Les fausses solutions de la façon «pétiste» [PT] de gouverner ont explosé dans les mains de Dilma, prouvant ainsi qu’il était impossible de résoudre les problèmes fondamentaux de la société sans affronter les causes structurelles de ces problèmes, à savoir la ségrégation sociale et la dépendance externe. La marionnette construite par Lula s’est évanouie dans les mains de Dilma.
Le second gouvernement de Dilma vous surprend-il?
Pour qui observe la réalité dans une perspective critique, il était prévisible que, pour les travailleurs, le second gouvernement Dilma serait plus désastreux que le premier. La campagne électorale de l’automne 2014 a constitué en une dispute fermée entre des candidats s’engageant en faveur du statu quo ante, où chacun cherche à se qualifier face à la bourgeoisie nationale et internationale comme étant le plus apte à procéder à l’«ajustement» structurel de l’économie et de la société, selon les exigences du Capital en temps de crise économique mondiale.
Quand la candidate Dilma disait qu’elle ne ferait pas d’«ajustement» contre les travailleurs et les travailleuses, elle camouflait les compromis passés avec les seigneurs du pouvoir. Son programme électoral cadrait intégralement avec l’agenda libéral. Les grandes entreprises de construction, les entreprises minières, celles de l’agro-négoce et les institutions financières savaient cela et n’ont pas épargné leurs ressources afin de financer son élection. L’appui de la communauté internationale (un euphémisme pour désigner l’impérialisme) ne lui a pas manqué non plus. Ainsi, le fait que Dilma était compromise jusqu’au cou dans l’«ajustement libéral» était prévisible. Je reconnais cependant que je ne m’attendais pas à une reddition aussi rapide à la ligne réactionnaire, à une lâcheté aussi patente et à un total manque de sensibilité à l’égard de la souffrance des travailleurs.
Quel est le moment d’inflexion qui a conduit à l’offensive conservatrice à laquelle nous avons assisté dans la société brésilienne?

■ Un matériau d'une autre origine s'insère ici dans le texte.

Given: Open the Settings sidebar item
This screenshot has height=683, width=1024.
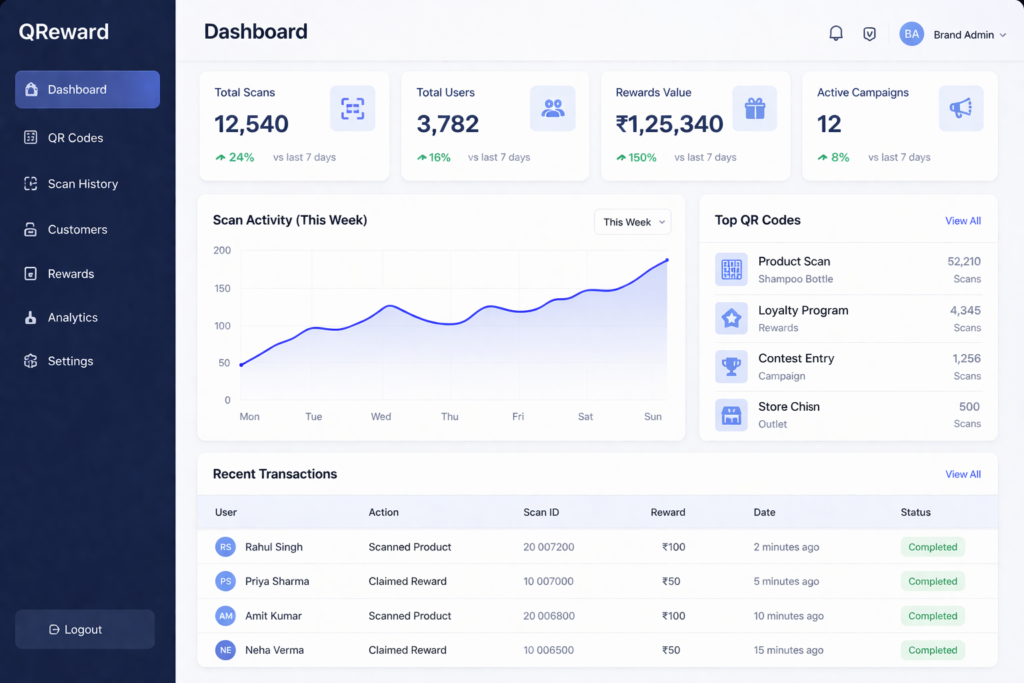Looking at the screenshot, I should (70, 361).
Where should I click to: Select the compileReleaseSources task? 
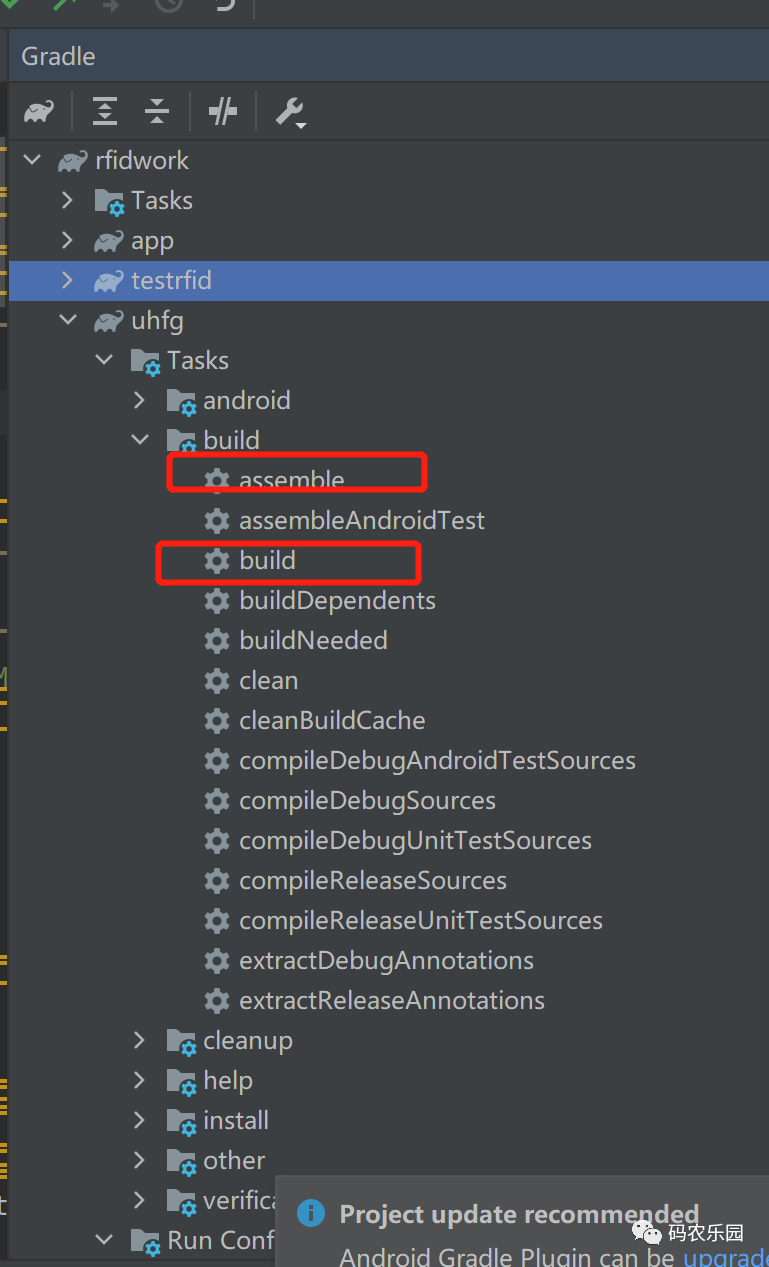click(372, 881)
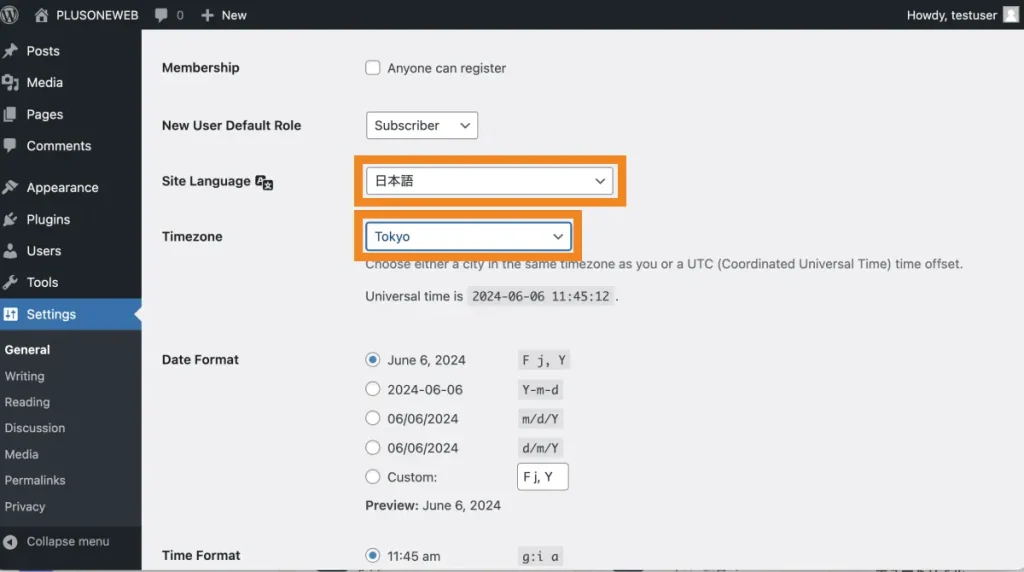Select the Y-m-d date format radio button
1024x572 pixels.
[373, 389]
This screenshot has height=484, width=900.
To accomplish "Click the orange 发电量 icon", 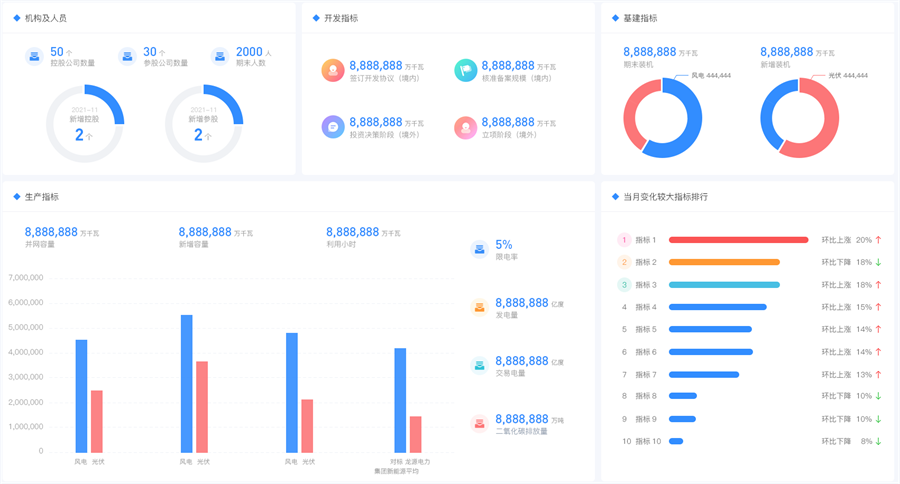I will pos(480,307).
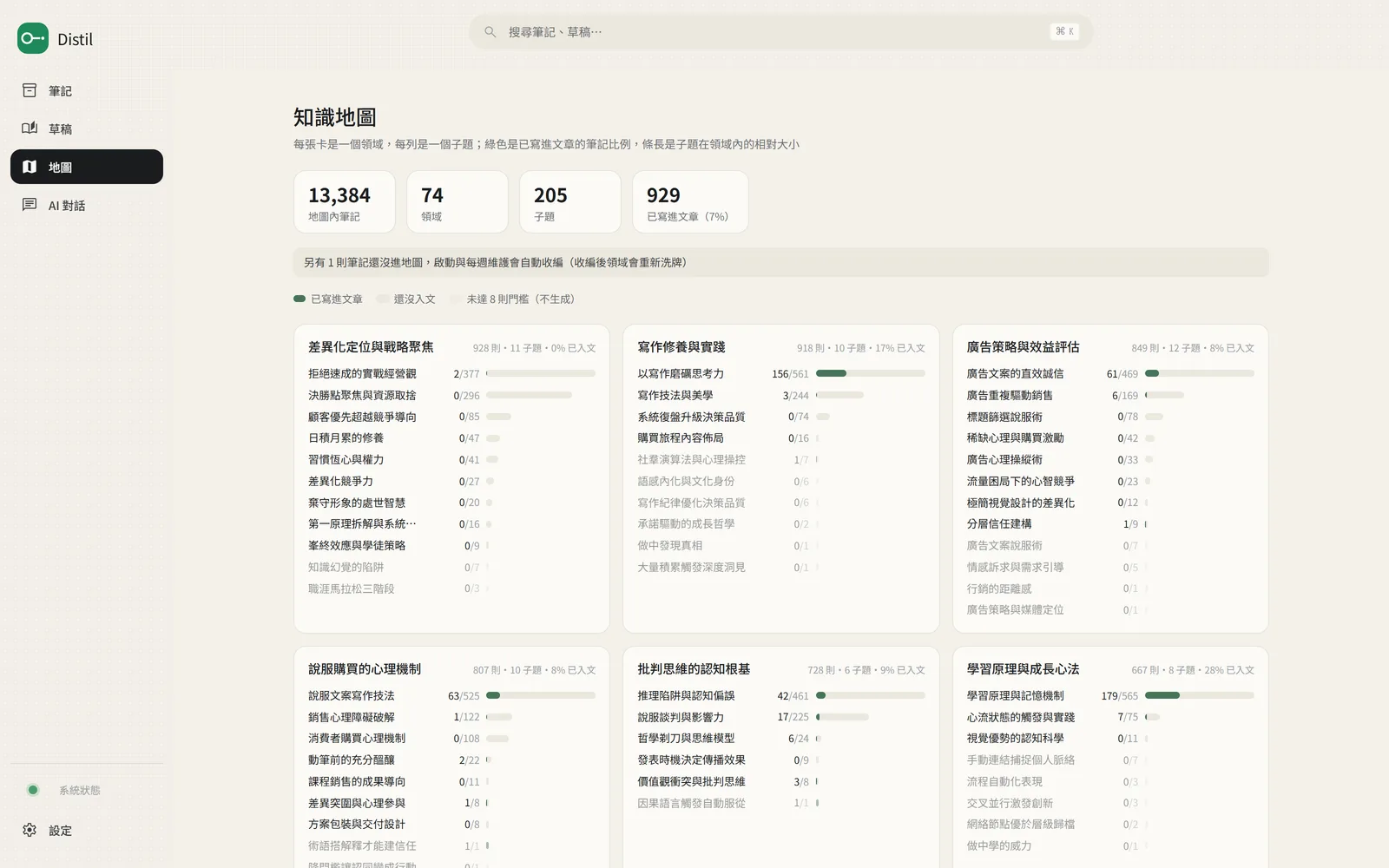Focus the 搜尋筆記、草稿 search field
The image size is (1389, 868).
[781, 32]
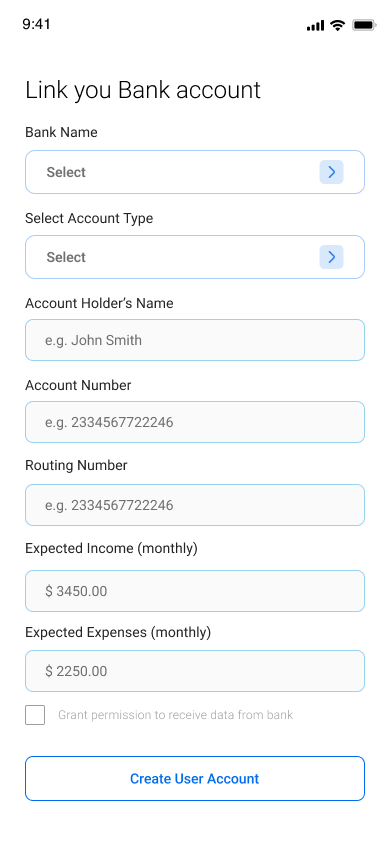
Task: Tap the 'Expected Income (monthly)' label
Action: click(x=111, y=548)
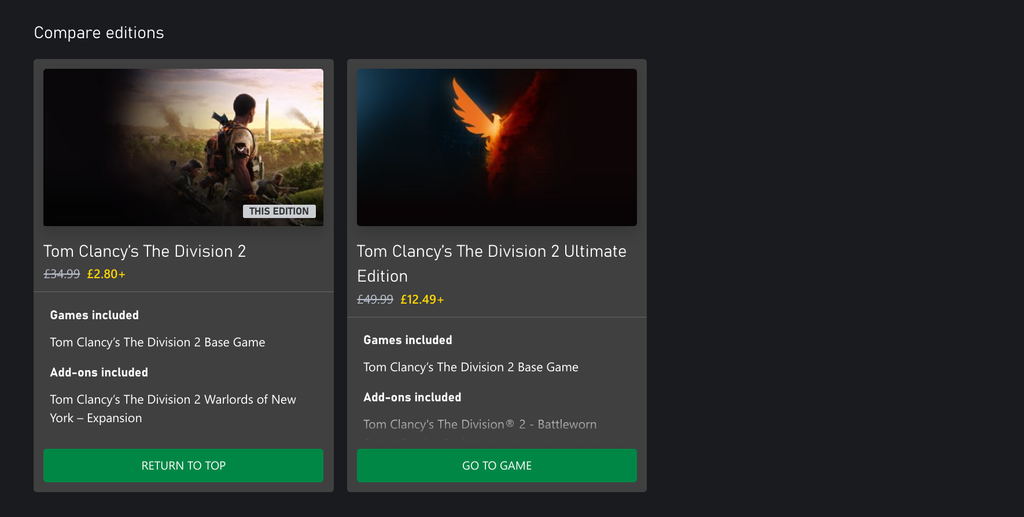
Task: Select the Tom Clancy's The Division 2 title
Action: pyautogui.click(x=144, y=251)
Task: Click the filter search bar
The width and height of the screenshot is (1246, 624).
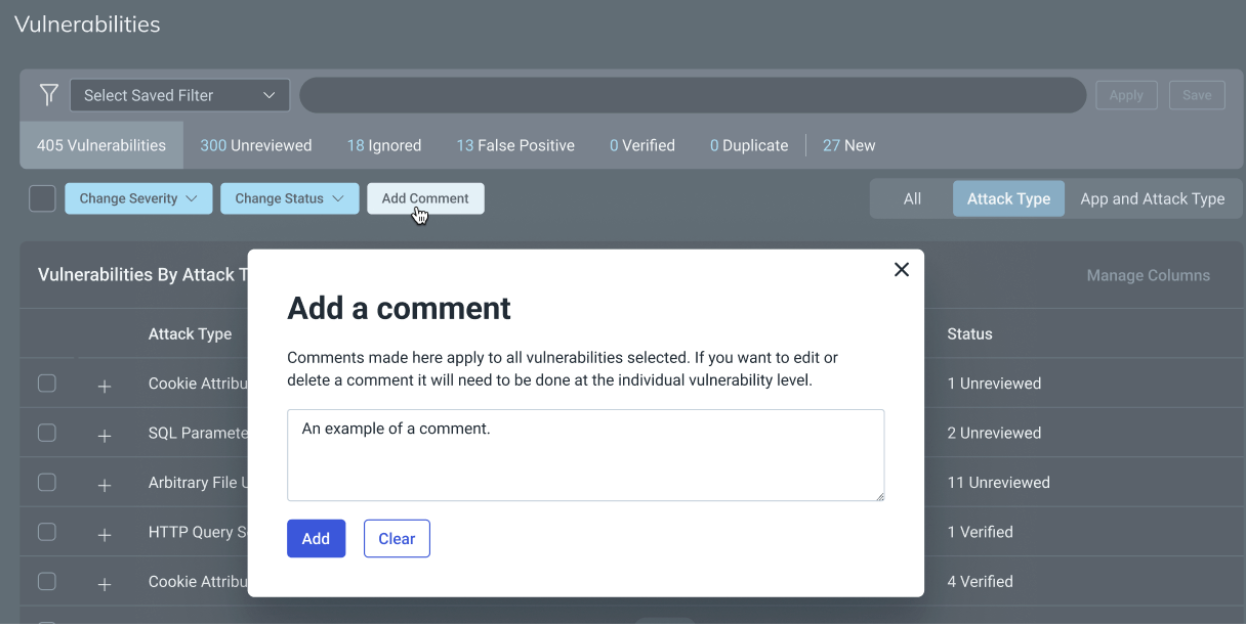Action: (692, 95)
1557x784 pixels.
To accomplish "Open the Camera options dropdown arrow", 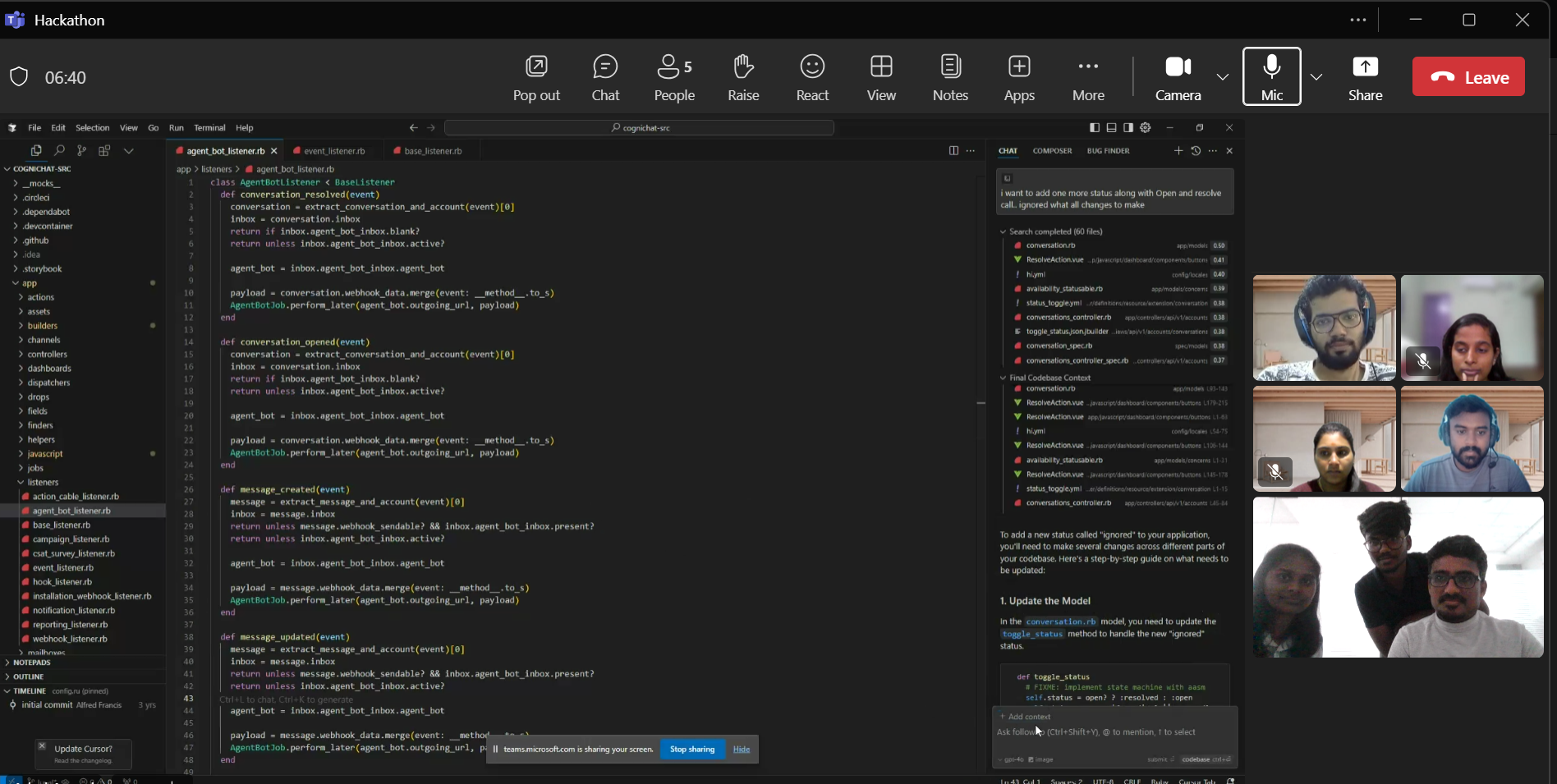I will (1223, 77).
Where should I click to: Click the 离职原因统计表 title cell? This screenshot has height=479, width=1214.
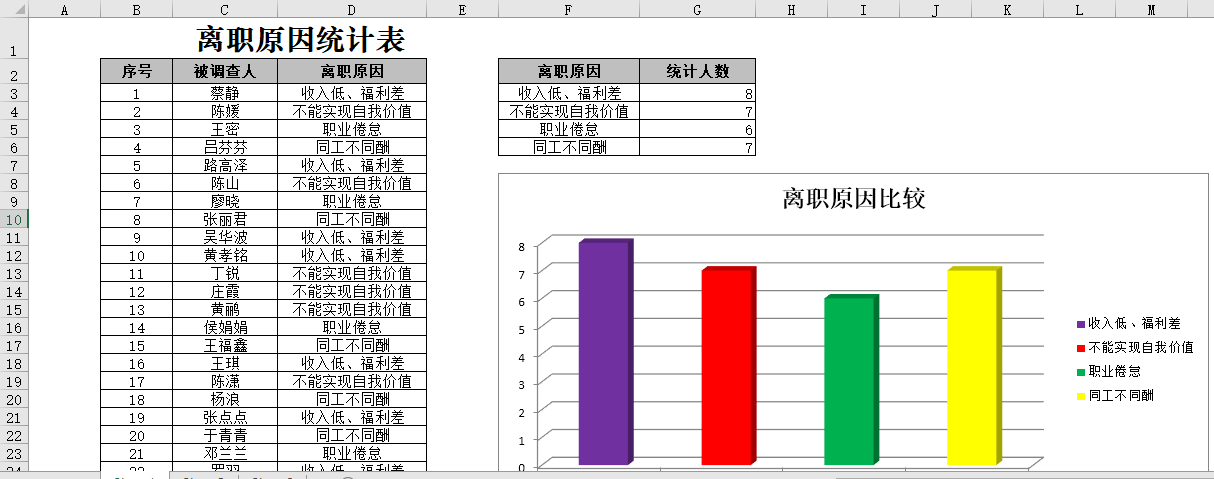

L’«embardée» conservatrice a été doublement conditionnée. D’un côté, la société brésilienne a subi les effets du «régime d’austérité» qui a été imposé au monde capitaliste à partir de 2010. La « solution nord-américaine » à la crise économique suppose une offensive brutale contre le travail avec tout ce que cela comporte de reculs démocratiques. La détérioration du niveau traditionnel de vie des travailleurs requiert un modèle de domination plus dur et plus autoritaire. Ce n’est pas par hasard que les agences internationales de notation du risque incluent dans leur analyse la présence ou non de lois antiterroristes qui criminalisent la lutte sociale. C’est bien à la nécessité de contenir les vents de changements provoqués par les révoltes urbaines de 2013 que répond le tournant conservateur.
La polarisation de la lutte des classes, provoquée par l’épuisement du cycle de croissance et par l’échec du lulisme, reste patente quand on observe le contenu de la lutte des classes. Pour ceux d’en bas, les «améliorations» apportées par les années Lula sont peu nombreuses. La jeunesse est descendue dans les rues pour exiger des politiques sociales et des réformes démocratiques. Pour ceux d’en haut en revanche, les améliorations ont été nombreuses. Sentant que ses privilèges séculaires peuvent être menacés, la ploutocratie brésilienne montre les dents et sort les griffes.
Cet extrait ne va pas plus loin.